ECE2020 Audio ePoster Presentations Diabetes, Obesity, Metabolism and Nutrition (285 abstracts)
1University Hospital Basel, Division of Endocrinology, Diabetes, and Metabolism, Basel, Switzerland; 2University Children's Hospital Basel, Division of Endocrinology, Diabetes, and Metabolism, Basel, Switzerland; 3University Hospital Basel, Medical Genetics, Institute of Medical Genetics and Pathology, Basel, Switzerland; 4University Hospital Basel, Division of Radiology and Nuclear Medicine, Basel, Switzerland; 5University Hospital Berne, Inselspital, Division of Laboratory Medicine, Bern, Switzerland
Introduction: Persistent endogenous hyperinsulinemic hypoglycemia in neonates (congenital hyperinsulinism; CHI) is usually due to monogenetic gene variants affecting the insulin secretion. The genetic cause is known in about 50% of patients. We present a new variant within the short-chain L-3-hydroxyacyl-CoA dehydrogenase (HADH) gene causing CHI in two cousins.
Methods: The cases of two patients with CHI are presented with a follow-up of >30 years.
Results/Case Reports: A 32-year-old man (patient 1) and his 30-year-old cousin (patient 2) with CHI were referred to the outpatient clinic for treatment. According to the pediatric notes, the first hospitalization was at day 17 after birth in patient 1 (apnea with cyanosis during breastfeeding) and at day 10 in patient 2 (muscular hypotonia and sucking weakness). The diagnosis of CHI was established in both patients during the first hospitalization. A therapy with Diazoxide was initiated. The growth charts of both patients documented a disproportionate increase in weight in relation to height in childhood and adolescence, mainly due to recurrent hypoglycemic events with snacking of carbohydrates. In adulthood, the frequencies of hypoglycemic episodes increased leading to the referral. The patients belong to consanguineous family.
Investigation: 1) A genetic analysis was performed in the ABCC8, KCNJ11 and HADH genes resulting in a novel homozygous pathogenic variant in the HADH gene (HADH-variant c.796G > T).

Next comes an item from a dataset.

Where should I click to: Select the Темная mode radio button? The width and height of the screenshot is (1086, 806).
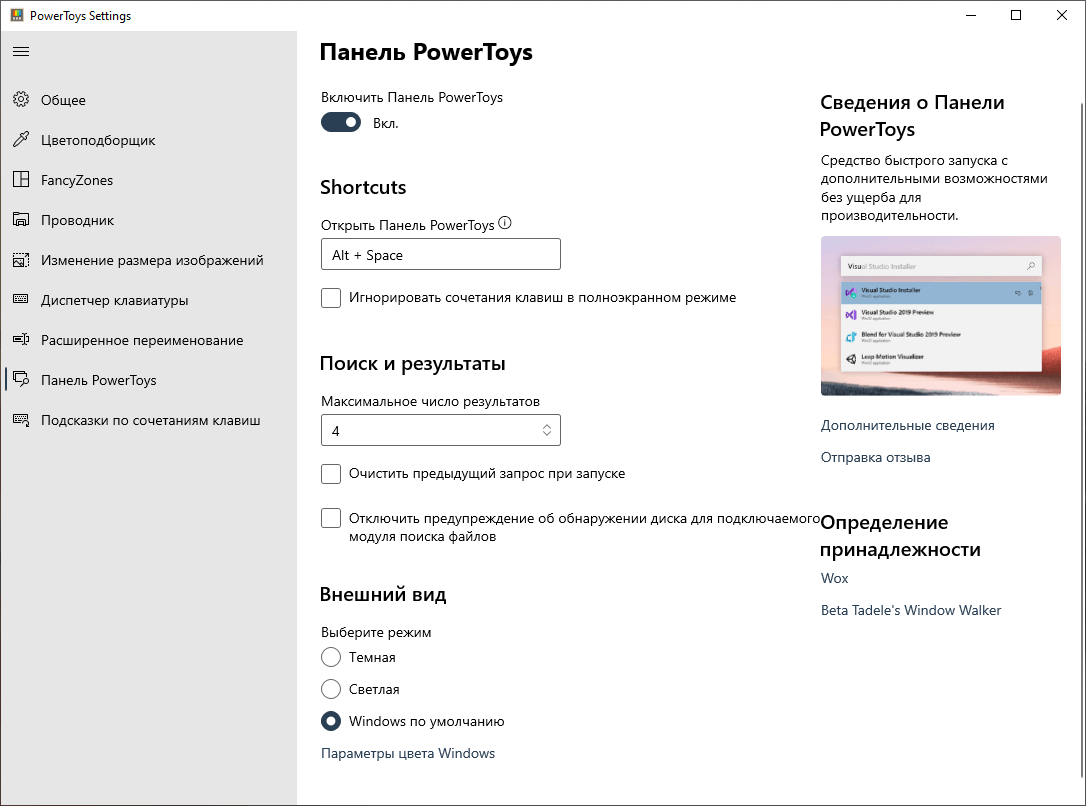331,658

The disease is autosomal recessive. 2) Based on the finding an acylcarnitine-profile was performed showing an increased plasma 3-OHButyryl-carnitine, consistent with a dysfunction of the HADH enzyme. 3) Histologically, CHI is associated with pancreatic nesidioblastosis, which can be focal, atypical or diffuse. We have previously shown that nesidioblastosis can be morphologically characterized by targeting GLP-1 receptors, which are overexpressed. Therefore, a GLP-1-receptor-PET/CT with 68Gallium-DOTA-exendinwas performed showing significantly increased uptake in the whole pancreas in both patients compatible with a diffuse form of nesidioblastosis. A surgical procedure was, therefore, not a therapeutic option.
Therapy: Intermittent monitoring with continuous glucose monitoring system and a somatostatin analogue was administered in addition to Diazoxide resulting in a significant decrease in hypoglycemic events. Patient 1 lost 24 kg within 9 months due to a decrease in snacking.

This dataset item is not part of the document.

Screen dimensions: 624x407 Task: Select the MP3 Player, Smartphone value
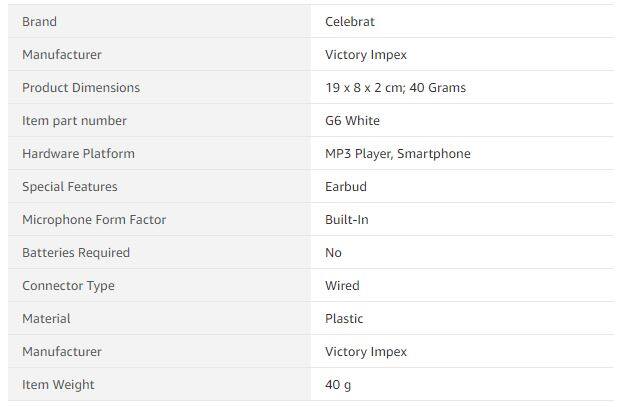pos(397,153)

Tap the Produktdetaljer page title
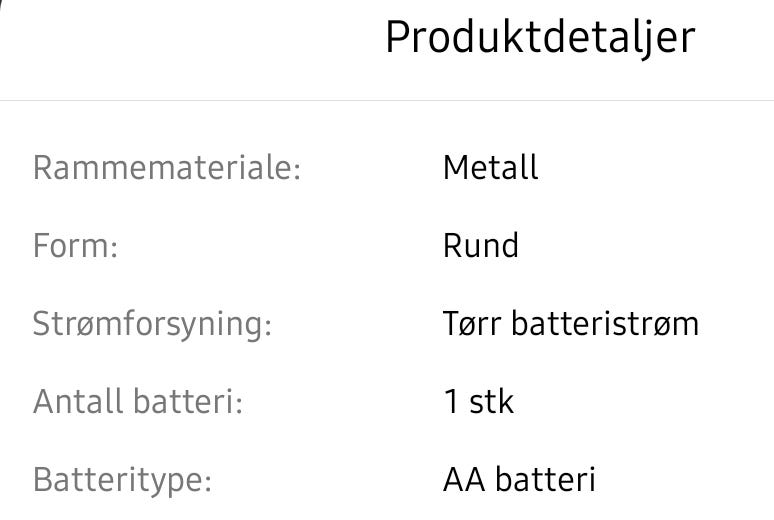point(539,38)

Conclusion: ● A genetic work-up is mandatory in patients with CHI.
● The increased uptake of the GLP-1-receptor-PET/CT indicates an overexpression of GLP-1 receptor in this condition. The pathophysiological role of this finding is unclear.
● Therapy with Diazoxide and Octreotide has to be evaluated in adults with CHI and recurrent hypoglycaemias.